グリフォが地面に倒れ、次から次に血が流れていく。
痛みにより涙が出る。
受けた傷は通常のものとは違っていた。傷口はズタズタになり、動くたびに痛みと出血を伴っていた。
黒剣で斬られた場合、裂傷を悪化させる効果があった。
それは悪辣と言わざるを得ない性質だった。
グリフォが再起不能であることを確認し、即座に駆け出す。
四人の兵士がなのはの接近に気が付き銃を構える。
しかし遅かった。
致命的なほどに遅く、制圧するには十分な時間だった。すぐさま四人が気絶させられる。
「ケガは?」
安否を問う。
「な、ない……い、いや、ケガはあるが大丈夫だ」
「私も無事や」
一安心する。
だがそれも束の間、災難というのは次から次へとやってくるものである。
「グリフォ、動けるか?」
グリフォの近くにはリッジラインがいた。
時間が掛かりすぎていると思い、様子を見に戻ってきていた。
リッジラインが待機状態のデバイスを取り出す。
「ティル・ナ・ノーグ」
『Good night』
「起きろ」
『ご機嫌だな、兄弟』
両手に籠手が装着される。
「回復魔法を掛ける。少し待て」
なのはが飛び出す。
グリフォを戦線に復帰させるわけにはいかない。
しかし、空からの砲撃魔法により足止めをさせられてしまう。
砲撃魔法に対して黒剣をぶつける。
砲撃は一瞬では終わらず何秒か続く。
そこから砲撃主の魔力量の多さがうかがえた。
やがて砲撃魔法が止む。
そこには無傷のなのはが立っていた。
「は? マジ?」
空から驚きの声が聞こえてくる。
それもそのはずである。放った砲撃魔法はSランクである。
一介の兵士、又は魔導師であれば決着がついていてもおかしくはなかった。
それなのに剣一本で防がれていた。
「やばいんじゃない、これ」
少女から焦りが伝わってくる。
年齢は十代半ばといったところだ。
『ちょっと、逃げたほうが良くない?』
少女からリッジラインに念話が入る。
『逃がしてくれるような相手ではない。それに目的も達成していない』
回復魔法を掛けつつ、返事をする。
『キャット、援護を頼む』
『いいけど、危なくなったら逃げるからね』
『ああ』
回復魔法が終わる。
グリフォが立ち上がる。傷口は完治していた。
「マジか」
なのはが引き笑いをする。
回復魔法は万能ではない。回復の促進をすることが主であり、新たに細胞を生み出したりするようなことはできない。

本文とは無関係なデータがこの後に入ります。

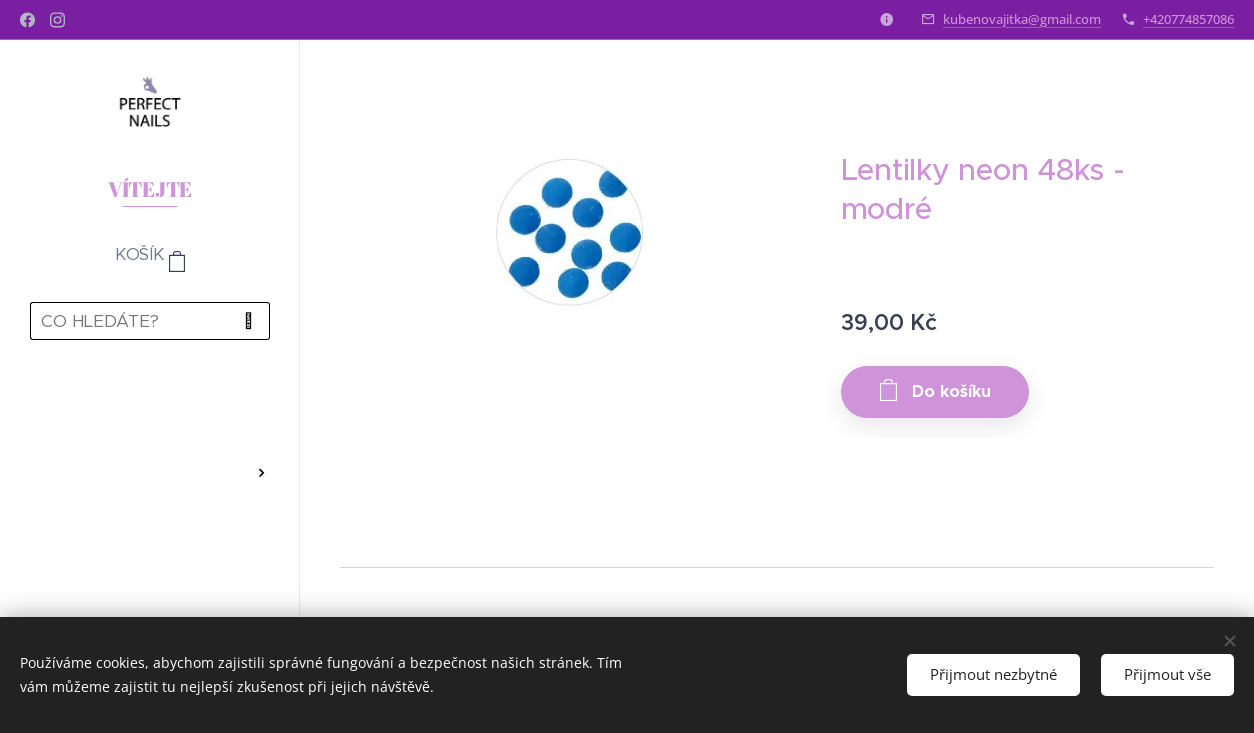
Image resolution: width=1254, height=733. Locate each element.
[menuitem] (150, 413)
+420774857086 (1188, 19)
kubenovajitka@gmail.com (1022, 19)
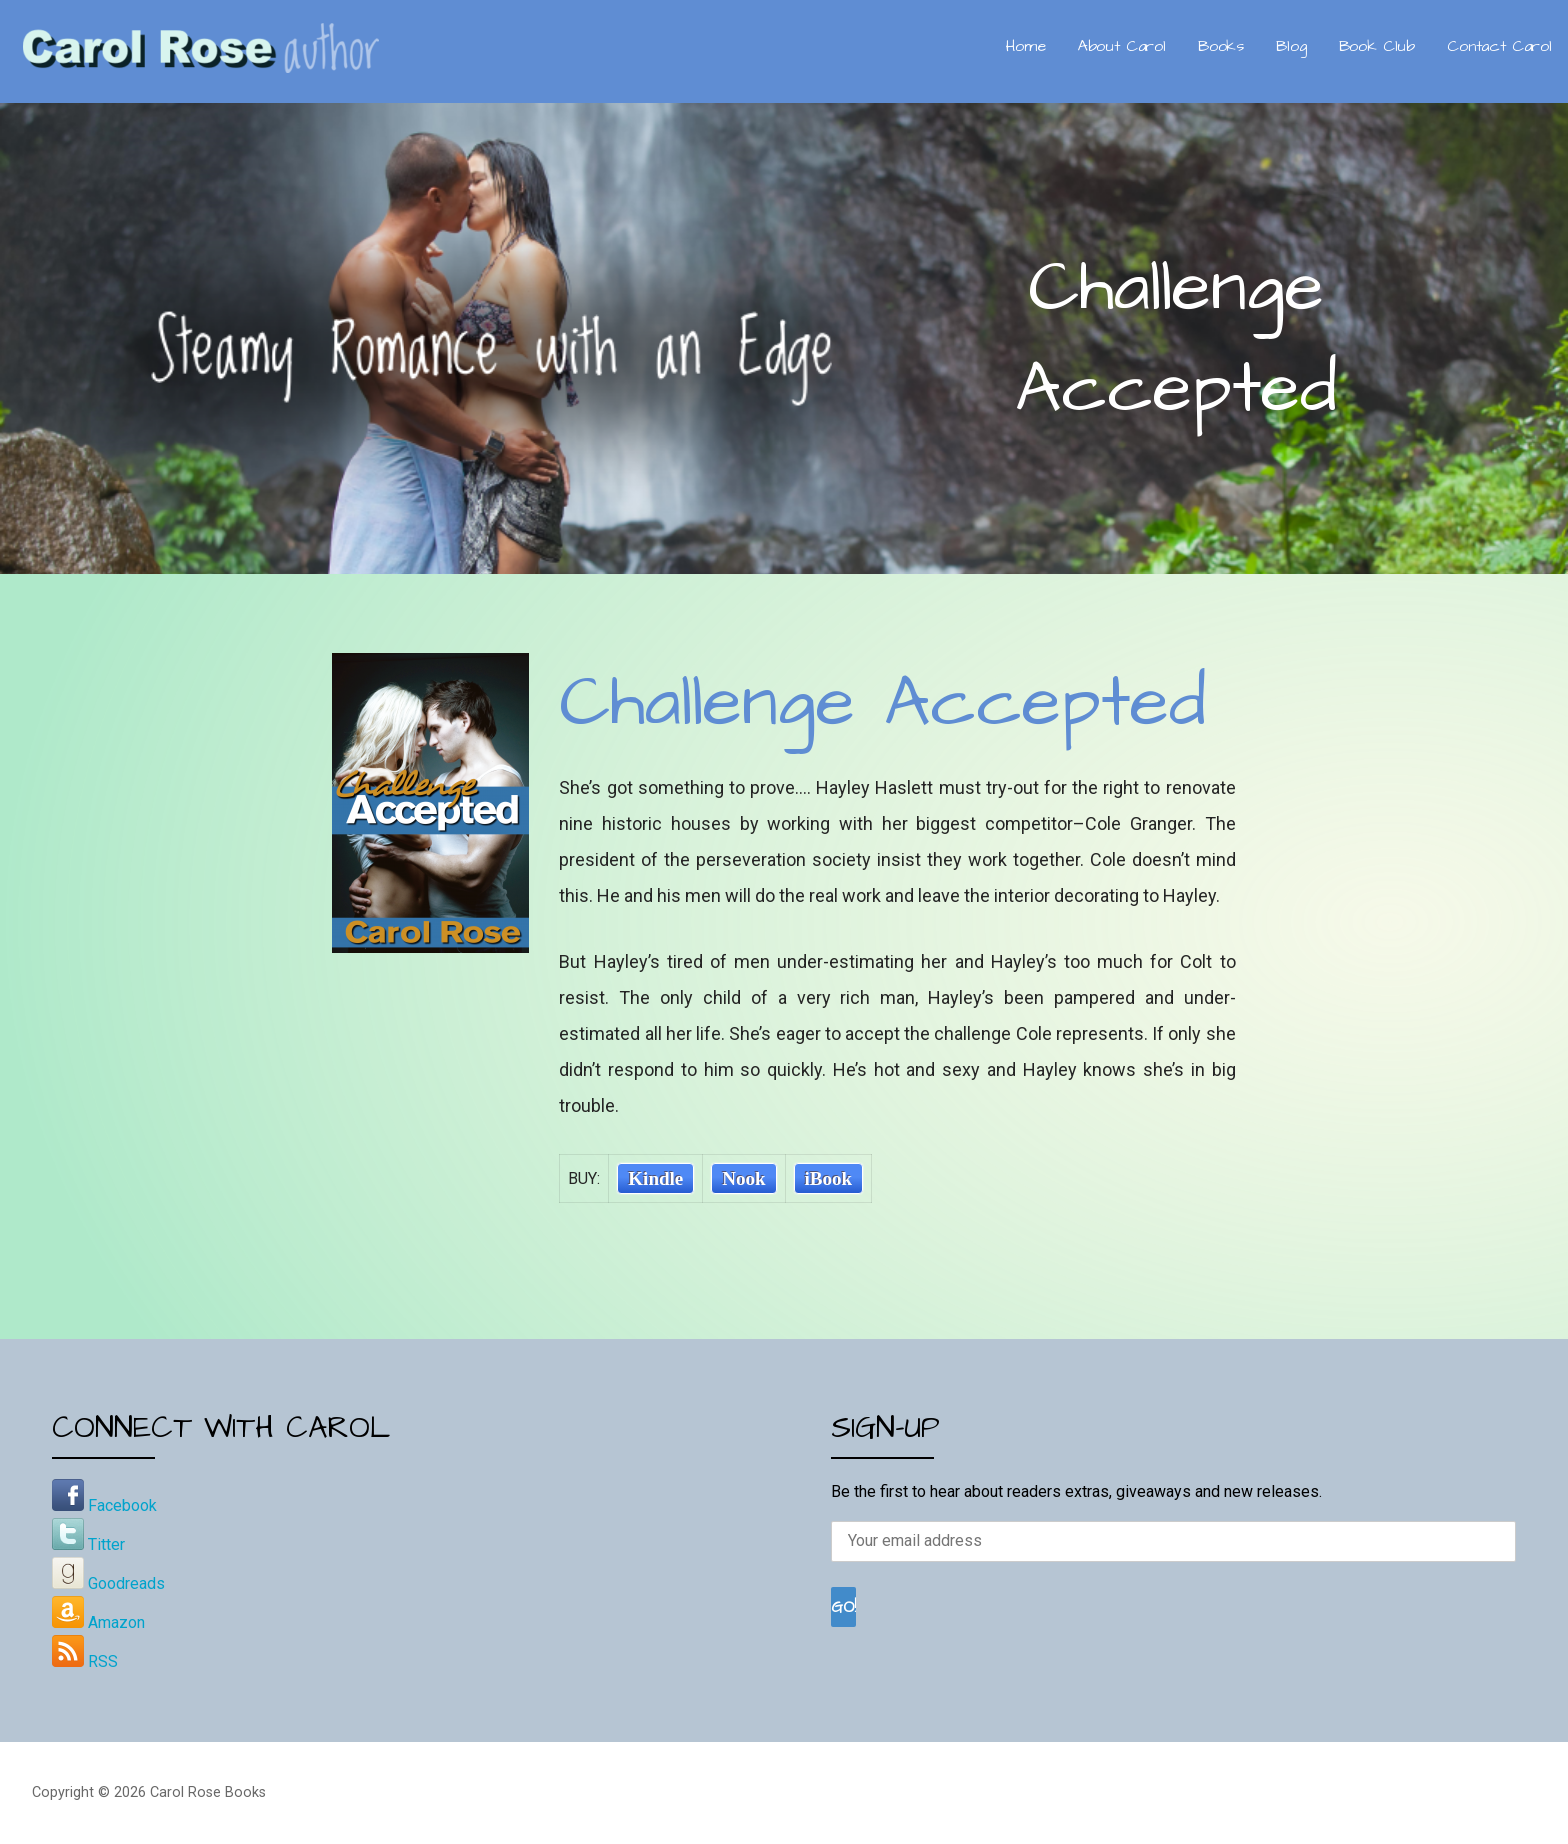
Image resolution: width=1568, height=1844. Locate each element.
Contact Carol (1499, 46)
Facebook (104, 1505)
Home (1025, 46)
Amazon (98, 1622)
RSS (85, 1661)
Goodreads (108, 1583)
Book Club (1377, 46)
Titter (88, 1544)
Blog (1291, 46)
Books (1221, 46)
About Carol (1122, 46)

回復魔法は対象生物の用いる元々の回復力や免疫力に依存することになる。
そのため使いすぎると貧血を起こすこともあった。蓄えたエネルギーを使いすぎるが故である。
しかしながら例外はいる。
特殊スキル持ちで、魔力を回復に必要な組織へと変換する者も存在した。
(厄介だな)
もしかしたらその類かもしれないと当たりをつける。
なのはがリッジラインへの警戒レベルを1段階引き上げた。
グリフォが戦線に復帰する。
1対3。
これより第二ラウンドが始まろうとしていた。